In an email to a friend this morning, I wrote “interested” when I had intended to write “interest.” The sentence contained the phrase, “your interest has outlasted…”
I noted it because the Watcher (that’s what I call the alien intelligence they have attached to my word processing program) put a dotted red line under “your.” My guess is that It wanted me to write “you’re” because it is more likely that I would want to say “you’re interested” than that I would say “your interested.” Certainly It is right about that, but the mistake wasn’t a bad contraction of “you are,” it was a typo of “interest.”

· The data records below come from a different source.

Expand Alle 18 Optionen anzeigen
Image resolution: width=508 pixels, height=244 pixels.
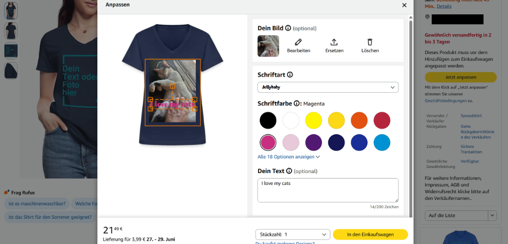pos(289,157)
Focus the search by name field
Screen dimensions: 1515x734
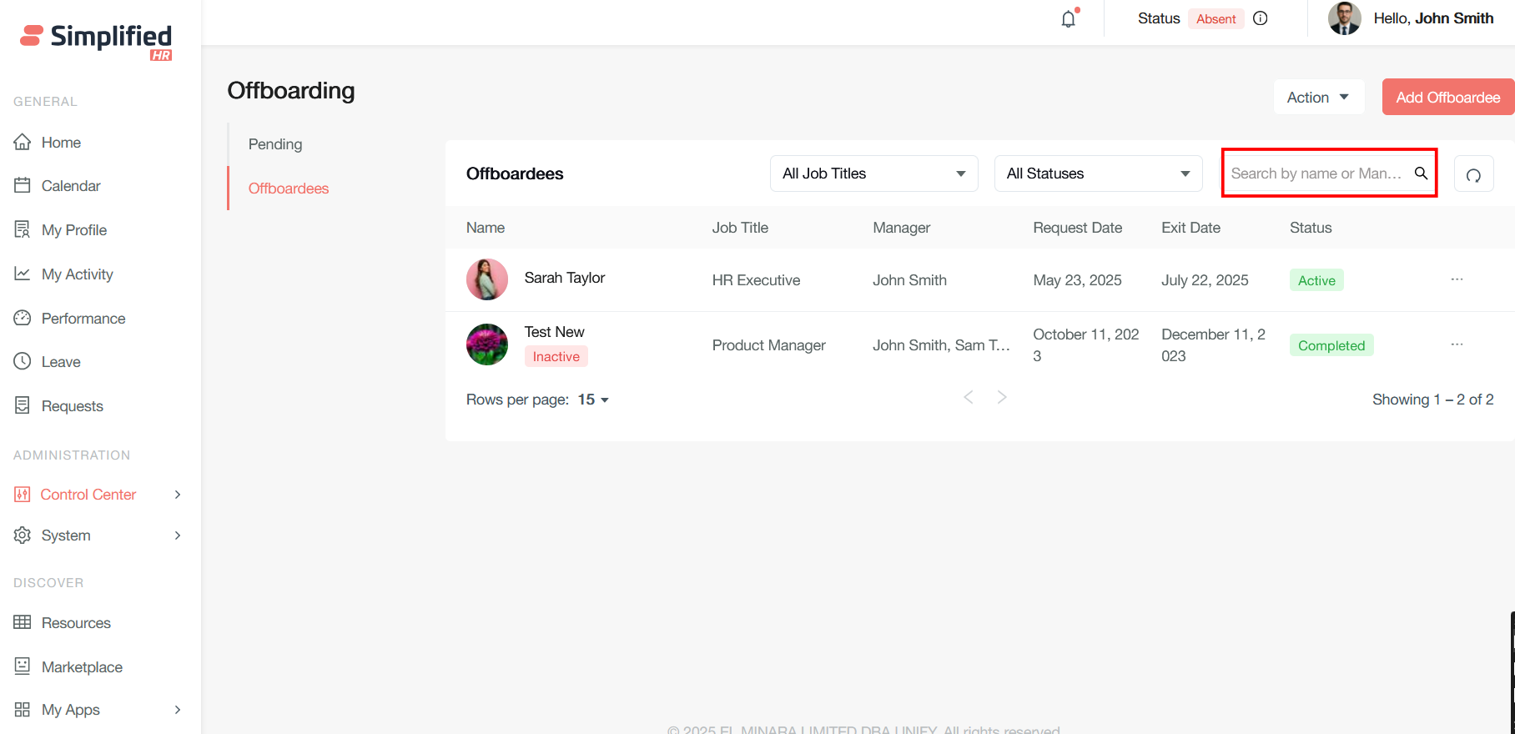point(1316,173)
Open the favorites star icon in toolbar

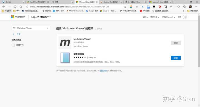179,7
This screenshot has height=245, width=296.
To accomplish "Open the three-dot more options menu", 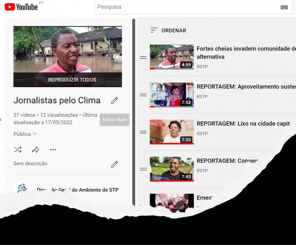I will click(x=53, y=150).
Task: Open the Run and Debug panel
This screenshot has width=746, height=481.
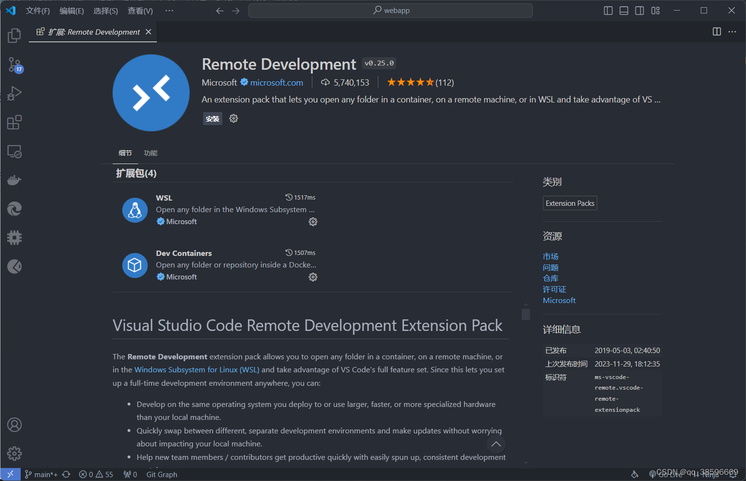Action: click(14, 93)
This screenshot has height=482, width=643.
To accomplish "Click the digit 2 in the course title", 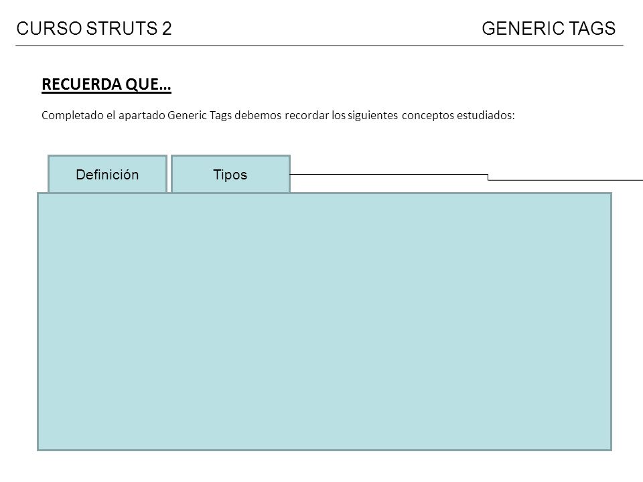I will coord(167,29).
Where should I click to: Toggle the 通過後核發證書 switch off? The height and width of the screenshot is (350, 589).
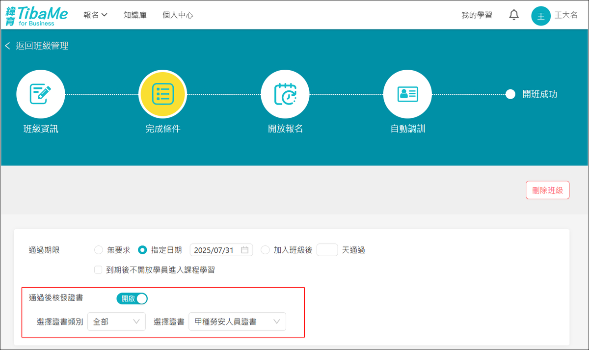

That’s not a simple typo repair. If I had written “gimnasium” instead of “gymnasium,” It would catch the mistake and correct it. I would have to see the correction being made just to know what had happened. If, on the other hand, I had been trying to distinguish the uses of what we currently call a gymnasium from the much broader set of uses that Hellenistic gymnasium has under the generals of Alexander the Great, I might very well have tried to flag that distinction by referring to the modern kind as “merely a gimnasium,” and not really a “gymnasium.”
There are two issues here. The first is that I sometimes make words up in order to help me make a point. I have no objection when It calls those to my attention. In It’s world, it is much more likely that I have made a mistake than that I am inventing a new spelling or a new form of a word in order to make a point. For many years, I used the “word” maleficiaries in Public Policy classes to distinguish them from beneficiaries. I explained what I was doing and why when I first made the distinction, and it lasted for the whole term. There may have been some eye rolling toward the end of the term.
The first issue is this. I think It should call my attention to a nonstandard use and assume, if I don’t go back and fix it, that I want it the way it was. When it does that, I feel that it has performed a service for me.
The other issue is that sometimes It just won’t let go. I could even go back and instruct It to “learn” that spelling (which seems too much, to me) but to do that, I would have to have it stable on the page, and sometimes that is a struggle. There is a literary device I have needed to refer to from time to time. It is called “chiasm.” I had to fight to get that one. I reiterated the spelling I wanted many times. Finally, I slapped a “learn this spelling” order on It and proceeded. That being done, today’s use of “chiasm” created not so much as a murmur.
And It was right today, in suspecting that there was something wrong with the expression “your interested.” It guessed the wrong thing, but it gave me a chance to go back and fix it. But what happens when It develops a sense of acceptable grammar and I have to fight it to say what I want to say in the tone I want to use. Then what?
Does anyone think It will tire of the game before I do? Is there any way to instruct It to give me a little more freedom as a creator of messages? I’m really not sure.